Dysbaric injury of rat's central nervous system: The role of microglia / 第二军医大学学报

ABSTRACT

Objective: To observe the change of microglia activity after fast decompressing and/or hyperbaric oxygenation (HBO)-induced central nervous system (CNS) damage, so as to study the role of microglia in CNS dysbaric injury and the effects of HBO on microglia. Methods: Rats were randomly divided into the following groups: normal control, safe decompressing, fast decompressing (FD) injured, and HBO treated groups. Rat models of dysbaric injury were established by FD; 6 h later the rat models were subjected to HBO treatment. The activated microglia were detected by FITC-linked Isolectin B4; TNF-α and TNF-α converting enzyme (TACE) positive cells were detected immunohistochernically; and neural apoptosis was detected by TUNEL assay. TNF-α contents in CNS tissue were determined by ELISA and the bioactivity of sTNF-α in cerebrospinal fluid (CSF) were determined by L929 cell cytotoxicity bioassay. Results: 1134 positive microglia appeared in rats' CNS 6 h after FD treatment, peaked after 24 h, and declined thereafter. The activated microglia had morphological changes. Cell apoptosis indices of CNS reached its peak 48 h after FD treatment. Activated microglia and apoptotic neurons had similar distribution.

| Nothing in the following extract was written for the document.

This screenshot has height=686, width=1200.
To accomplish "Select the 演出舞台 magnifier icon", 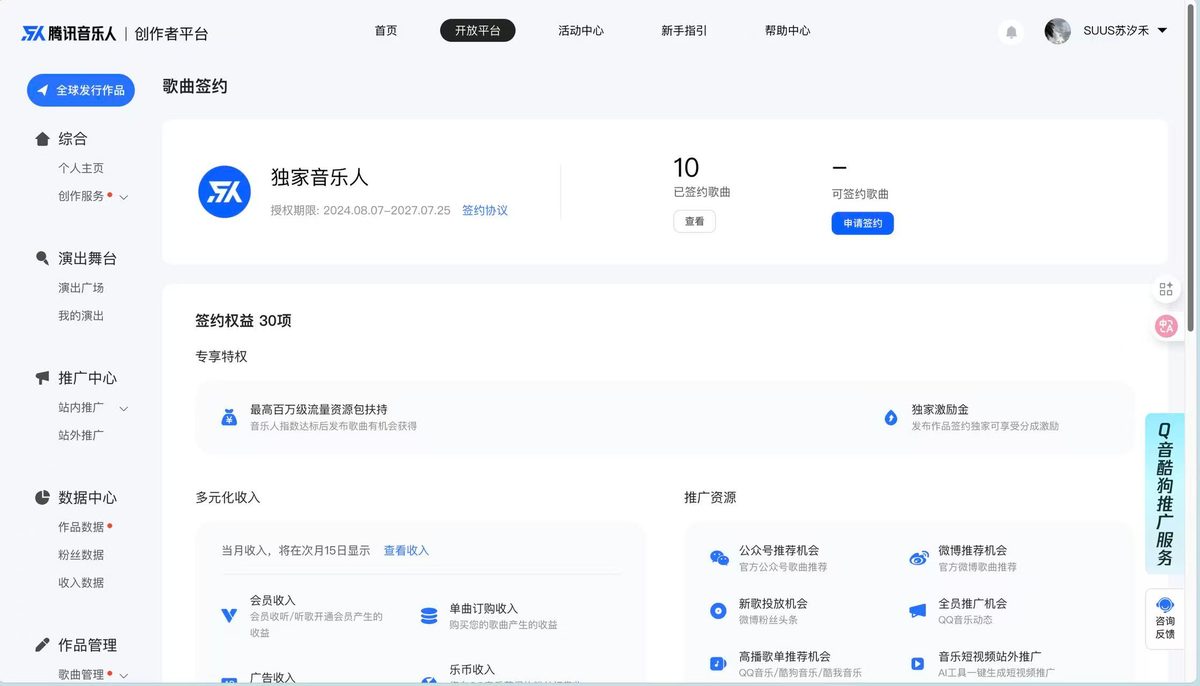I will pos(42,258).
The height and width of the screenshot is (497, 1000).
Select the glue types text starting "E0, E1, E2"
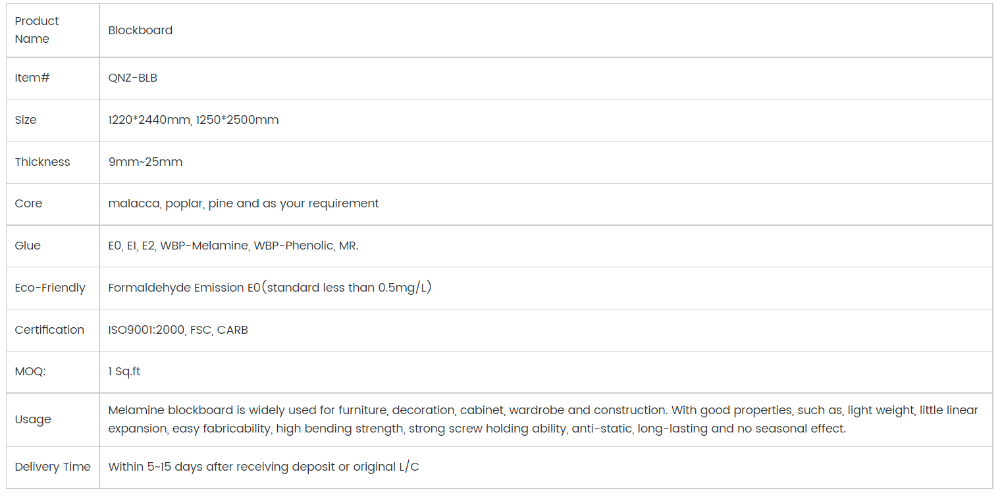pyautogui.click(x=233, y=246)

TNF-α was detected in the brain and spinal cord 6 h after FD, significantly increased after 24 h, and peaked after 48 h. The content of TNF-α was positively correlated with IB4 positive cells and apoptosis index (P<0.05). TNF-α bioactivity in CSF of FD group had a similar change to TNF-α content in CNS tissue. The IHC results showed that, TNF-α and TACE positive cells had the same morphology and distribution to those of IB4 positive cells. HBO treatment significantly decreased IB4 positive cells after 24 h, 48 h, and 72 h; reduced TNF-α content in CNS tissues and TNF-α cytotoxicity in CSF; and decreased the apoptosis index after 48 h and 72 h. Conclusion: Microglial cells are quickly activated after dysbaric-induced injury of CNS. The activated microglia play a role in secondary injury through increasing TNF-α and TACE expression. HBO therapy can protect the neurons through depressing the activation and proliferation of microglia and reducing secretion of neurotoxin.